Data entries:

——————————

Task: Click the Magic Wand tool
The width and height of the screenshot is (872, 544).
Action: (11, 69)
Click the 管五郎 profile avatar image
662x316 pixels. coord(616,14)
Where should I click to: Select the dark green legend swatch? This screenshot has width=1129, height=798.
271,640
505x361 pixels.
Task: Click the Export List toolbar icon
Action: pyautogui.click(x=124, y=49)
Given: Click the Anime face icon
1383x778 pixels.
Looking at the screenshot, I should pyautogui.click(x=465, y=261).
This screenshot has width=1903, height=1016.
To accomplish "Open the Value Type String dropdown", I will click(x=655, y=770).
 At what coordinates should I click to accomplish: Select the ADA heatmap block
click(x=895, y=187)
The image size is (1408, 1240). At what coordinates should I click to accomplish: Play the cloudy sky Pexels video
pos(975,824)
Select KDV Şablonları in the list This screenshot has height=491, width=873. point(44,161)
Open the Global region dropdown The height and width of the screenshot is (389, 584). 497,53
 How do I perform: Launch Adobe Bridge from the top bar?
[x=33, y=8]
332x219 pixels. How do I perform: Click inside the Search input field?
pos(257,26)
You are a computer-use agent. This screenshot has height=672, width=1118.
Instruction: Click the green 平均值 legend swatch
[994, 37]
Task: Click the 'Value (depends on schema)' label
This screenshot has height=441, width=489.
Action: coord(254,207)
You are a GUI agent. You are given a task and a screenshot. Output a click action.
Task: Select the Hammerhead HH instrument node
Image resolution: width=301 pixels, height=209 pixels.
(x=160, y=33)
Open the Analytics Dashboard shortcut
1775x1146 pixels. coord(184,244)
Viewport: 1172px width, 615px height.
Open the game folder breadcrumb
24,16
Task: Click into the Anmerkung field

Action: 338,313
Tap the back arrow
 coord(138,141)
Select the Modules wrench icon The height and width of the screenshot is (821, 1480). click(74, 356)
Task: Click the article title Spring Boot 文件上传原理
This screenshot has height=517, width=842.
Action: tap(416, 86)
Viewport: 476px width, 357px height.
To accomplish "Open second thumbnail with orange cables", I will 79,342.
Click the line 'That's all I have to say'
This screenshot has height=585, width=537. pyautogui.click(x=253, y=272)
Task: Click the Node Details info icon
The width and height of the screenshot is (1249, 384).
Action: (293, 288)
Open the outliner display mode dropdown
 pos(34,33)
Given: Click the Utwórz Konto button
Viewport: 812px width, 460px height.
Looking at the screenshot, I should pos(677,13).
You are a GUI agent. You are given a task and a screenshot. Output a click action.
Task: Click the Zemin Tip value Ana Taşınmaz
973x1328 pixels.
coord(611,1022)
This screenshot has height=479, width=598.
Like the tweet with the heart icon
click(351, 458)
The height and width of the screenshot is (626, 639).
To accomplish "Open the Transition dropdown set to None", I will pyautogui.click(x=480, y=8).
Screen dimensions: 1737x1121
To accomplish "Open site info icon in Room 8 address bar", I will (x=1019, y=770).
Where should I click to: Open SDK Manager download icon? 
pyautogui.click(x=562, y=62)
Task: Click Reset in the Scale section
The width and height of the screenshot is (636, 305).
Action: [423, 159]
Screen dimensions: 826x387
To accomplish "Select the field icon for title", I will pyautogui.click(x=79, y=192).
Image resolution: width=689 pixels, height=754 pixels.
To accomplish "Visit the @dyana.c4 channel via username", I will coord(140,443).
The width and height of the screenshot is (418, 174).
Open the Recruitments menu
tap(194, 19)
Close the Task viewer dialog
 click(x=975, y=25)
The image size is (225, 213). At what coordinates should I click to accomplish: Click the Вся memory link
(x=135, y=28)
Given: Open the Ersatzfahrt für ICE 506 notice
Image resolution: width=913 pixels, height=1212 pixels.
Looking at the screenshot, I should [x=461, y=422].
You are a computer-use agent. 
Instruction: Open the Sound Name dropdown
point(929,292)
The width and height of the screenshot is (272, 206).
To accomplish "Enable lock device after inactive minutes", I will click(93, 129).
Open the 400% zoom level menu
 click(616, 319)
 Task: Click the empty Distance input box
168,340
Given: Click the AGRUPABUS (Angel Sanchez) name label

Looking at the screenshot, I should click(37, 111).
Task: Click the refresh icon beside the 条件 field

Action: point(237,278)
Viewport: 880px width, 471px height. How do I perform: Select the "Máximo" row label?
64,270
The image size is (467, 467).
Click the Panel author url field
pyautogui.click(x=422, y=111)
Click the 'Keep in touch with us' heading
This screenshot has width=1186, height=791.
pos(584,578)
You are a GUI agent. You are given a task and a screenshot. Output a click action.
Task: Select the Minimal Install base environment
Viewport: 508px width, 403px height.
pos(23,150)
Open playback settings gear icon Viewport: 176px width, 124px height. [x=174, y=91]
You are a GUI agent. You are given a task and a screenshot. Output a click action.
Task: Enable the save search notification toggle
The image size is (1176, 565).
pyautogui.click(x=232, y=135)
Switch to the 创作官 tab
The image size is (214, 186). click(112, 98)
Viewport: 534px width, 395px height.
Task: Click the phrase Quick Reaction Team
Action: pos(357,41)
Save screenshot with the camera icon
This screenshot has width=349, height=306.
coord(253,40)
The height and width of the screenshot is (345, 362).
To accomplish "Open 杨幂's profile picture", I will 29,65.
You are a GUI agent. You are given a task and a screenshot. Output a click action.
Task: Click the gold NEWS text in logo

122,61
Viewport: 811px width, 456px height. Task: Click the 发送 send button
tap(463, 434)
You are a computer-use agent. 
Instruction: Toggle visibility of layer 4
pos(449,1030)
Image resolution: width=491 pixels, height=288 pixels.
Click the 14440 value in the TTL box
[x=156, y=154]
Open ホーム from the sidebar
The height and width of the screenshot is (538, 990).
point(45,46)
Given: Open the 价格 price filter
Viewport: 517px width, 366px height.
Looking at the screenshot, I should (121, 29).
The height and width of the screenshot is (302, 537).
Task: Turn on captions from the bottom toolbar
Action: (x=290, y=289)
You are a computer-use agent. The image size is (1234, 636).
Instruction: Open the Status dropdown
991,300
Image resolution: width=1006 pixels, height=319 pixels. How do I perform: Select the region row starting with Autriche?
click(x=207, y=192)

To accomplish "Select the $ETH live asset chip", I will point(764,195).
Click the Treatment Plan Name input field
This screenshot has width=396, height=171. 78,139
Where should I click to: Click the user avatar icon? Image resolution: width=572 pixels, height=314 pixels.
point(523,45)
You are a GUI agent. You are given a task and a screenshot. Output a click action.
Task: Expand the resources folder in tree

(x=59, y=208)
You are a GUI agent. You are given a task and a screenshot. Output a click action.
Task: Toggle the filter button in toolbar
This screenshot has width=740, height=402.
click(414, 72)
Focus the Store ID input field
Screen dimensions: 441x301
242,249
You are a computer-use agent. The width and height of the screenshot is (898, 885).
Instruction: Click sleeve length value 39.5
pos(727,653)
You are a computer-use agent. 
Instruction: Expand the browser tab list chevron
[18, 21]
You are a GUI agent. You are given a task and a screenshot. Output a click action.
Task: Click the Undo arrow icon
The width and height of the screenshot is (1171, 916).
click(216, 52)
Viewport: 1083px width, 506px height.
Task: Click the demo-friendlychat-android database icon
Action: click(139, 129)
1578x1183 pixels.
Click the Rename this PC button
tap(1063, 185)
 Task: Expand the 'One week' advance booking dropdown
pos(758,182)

——————————

Please reproduce these items line for line, with no changes.

◆ Full output:
Task: Click the Magic Wand tool
The width and height of the screenshot is (872, 544).
Action: (11, 69)
Click the 管五郎 profile avatar image
662x316 pixels. coord(616,14)
Where should I click to: Select the dark green legend swatch? This screenshot has width=1129, height=798.
271,640
505x361 pixels.
Task: Click the Export List toolbar icon
Action: pyautogui.click(x=124, y=49)
Given: Click the Anime face icon
1383x778 pixels.
Looking at the screenshot, I should pyautogui.click(x=465, y=261).
This screenshot has width=1903, height=1016.
To accomplish "Open the Value Type String dropdown", I will click(x=655, y=770).
 At what coordinates should I click to accomplish: Select the ADA heatmap block
click(x=895, y=187)
The image size is (1408, 1240). At what coordinates should I click to accomplish: Play the cloudy sky Pexels video
pos(975,824)
Select KDV Şablonları in the list This screenshot has height=491, width=873. point(44,161)
Open the Global region dropdown The height and width of the screenshot is (389, 584). 497,53
 How do I perform: Launch Adobe Bridge from the top bar?
[x=33, y=8]
332x219 pixels. How do I perform: Click inside the Search input field?
pos(257,26)
You are a computer-use agent. This screenshot has height=672, width=1118.
Instruction: Click the green 平均值 legend swatch
[994, 37]
Task: Click the 'Value (depends on schema)' label
This screenshot has height=441, width=489.
Action: coord(254,207)
You are a GUI agent. You are given a task and a screenshot. Output a click action.
Task: Select the Hammerhead HH instrument node
Image resolution: width=301 pixels, height=209 pixels.
(x=160, y=33)
Open the Analytics Dashboard shortcut
1775x1146 pixels. coord(184,244)
Viewport: 1172px width, 615px height.
Open the game folder breadcrumb
24,16
Task: Click into the Anmerkung field

Action: 338,313
Tap the back arrow
 coord(138,141)
Select the Modules wrench icon The height and width of the screenshot is (821, 1480). click(74, 356)
Task: Click the article title Spring Boot 文件上传原理
This screenshot has height=517, width=842.
Action: tap(416, 86)
Viewport: 476px width, 357px height.
To accomplish "Open second thumbnail with orange cables", I will 79,342.
Click the line 'That's all I have to say'
This screenshot has height=585, width=537. pyautogui.click(x=253, y=272)
Task: Click the Node Details info icon
The width and height of the screenshot is (1249, 384).
Action: (293, 288)
Open the outliner display mode dropdown
 pos(34,33)
Given: Click the Utwórz Konto button
Viewport: 812px width, 460px height.
Looking at the screenshot, I should pos(677,13).
You are a GUI agent. You are given a task and a screenshot. Output a click action.
Task: Click the Zemin Tip value Ana Taşınmaz
973x1328 pixels.
coord(611,1022)
This screenshot has height=479, width=598.
Like the tweet with the heart icon
click(351, 458)
The height and width of the screenshot is (626, 639).
To accomplish "Open the Transition dropdown set to None", I will pyautogui.click(x=480, y=8).
Screen dimensions: 1737x1121
To accomplish "Open site info icon in Room 8 address bar", I will (x=1019, y=770).
Where should I click to: Open SDK Manager download icon? 
pyautogui.click(x=562, y=62)
Task: Click Reset in the Scale section
The width and height of the screenshot is (636, 305).
Action: [423, 159]
Screen dimensions: 826x387
To accomplish "Select the field icon for title", I will pyautogui.click(x=79, y=192).
Image resolution: width=689 pixels, height=754 pixels.
To accomplish "Visit the @dyana.c4 channel via username", I will coord(140,443).
The width and height of the screenshot is (418, 174).
Open the Recruitments menu
tap(194, 19)
Close the Task viewer dialog
 click(x=975, y=25)
The image size is (225, 213). At what coordinates should I click to accomplish: Click the Вся memory link
(x=135, y=28)
Given: Open the Ersatzfahrt für ICE 506 notice
Image resolution: width=913 pixels, height=1212 pixels.
Looking at the screenshot, I should [x=461, y=422].
You are a computer-use agent. 
Instruction: Open the Sound Name dropdown
point(929,292)
The width and height of the screenshot is (272, 206).
To accomplish "Enable lock device after inactive minutes", I will click(93, 129).
Open the 400% zoom level menu
 click(616, 319)
 Task: Click the empty Distance input box
168,340
Given: Click the AGRUPABUS (Angel Sanchez) name label

Looking at the screenshot, I should click(37, 111).
Task: Click the refresh icon beside the 条件 field

Action: point(237,278)
Viewport: 880px width, 471px height. How do I perform: Select the "Máximo" row label?
64,270
The image size is (467, 467).
Click the Panel author url field
pyautogui.click(x=422, y=111)
Click the 'Keep in touch with us' heading
This screenshot has width=1186, height=791.
pos(584,578)
You are a GUI agent. You are given a task and a screenshot. Output a click action.
Task: Select the Minimal Install base environment
Viewport: 508px width, 403px height.
pos(23,150)
Open playback settings gear icon Viewport: 176px width, 124px height. [x=174, y=91]
You are a GUI agent. You are given a task and a screenshot. Output a click action.
Task: Enable the save search notification toggle
The image size is (1176, 565).
pyautogui.click(x=232, y=135)
Switch to the 创作官 tab
The image size is (214, 186). click(112, 98)
Viewport: 534px width, 395px height.
Task: Click the phrase Quick Reaction Team
Action: pos(357,41)
Save screenshot with the camera icon
This screenshot has width=349, height=306.
coord(253,40)
The height and width of the screenshot is (345, 362).
To accomplish "Open 杨幂's profile picture", I will 29,65.
You are a GUI agent. You are given a task and a screenshot. Output a click action.
Task: Click the gold NEWS text in logo

122,61
Viewport: 811px width, 456px height. Task: Click the 发送 send button
tap(463, 434)
You are a computer-use agent. 
Instruction: Toggle visibility of layer 4
pos(449,1030)
Image resolution: width=491 pixels, height=288 pixels.
Click the 14440 value in the TTL box
[x=156, y=154]
Open ホーム from the sidebar
The height and width of the screenshot is (538, 990).
point(45,46)
Given: Open the 价格 price filter
Viewport: 517px width, 366px height.
Looking at the screenshot, I should (121, 29).
The height and width of the screenshot is (302, 537).
Task: Turn on captions from the bottom toolbar
Action: (x=290, y=289)
You are a computer-use agent. The image size is (1234, 636).
Instruction: Open the Status dropdown
991,300
Image resolution: width=1006 pixels, height=319 pixels. How do I perform: Select the region row starting with Autriche?
click(x=207, y=192)

To accomplish "Select the $ETH live asset chip", I will point(764,195).
Click the Treatment Plan Name input field
This screenshot has width=396, height=171. 78,139
Where should I click to: Click the user avatar icon? Image resolution: width=572 pixels, height=314 pixels.
point(523,45)
You are a GUI agent. You are given a task and a screenshot. Output a click action.
Task: Expand the resources folder in tree

(x=59, y=208)
You are a GUI agent. You are given a task and a screenshot. Output a click action.
Task: Toggle the filter button in toolbar
This screenshot has width=740, height=402.
click(414, 72)
Focus the Store ID input field
Screen dimensions: 441x301
242,249
You are a computer-use agent. The width and height of the screenshot is (898, 885).
Instruction: Click sleeve length value 39.5
pos(727,653)
You are a computer-use agent. 
Instruction: Expand the browser tab list chevron
[18, 21]
You are a GUI agent. You are given a task and a screenshot. Output a click action.
Task: Click the Undo arrow icon
The width and height of the screenshot is (1171, 916).
click(216, 52)
Viewport: 1083px width, 506px height.
Task: Click the demo-friendlychat-android database icon
Action: click(139, 129)
1578x1183 pixels.
Click the Rename this PC button
tap(1063, 185)
 Task: Expand the 'One week' advance booking dropdown
pos(758,182)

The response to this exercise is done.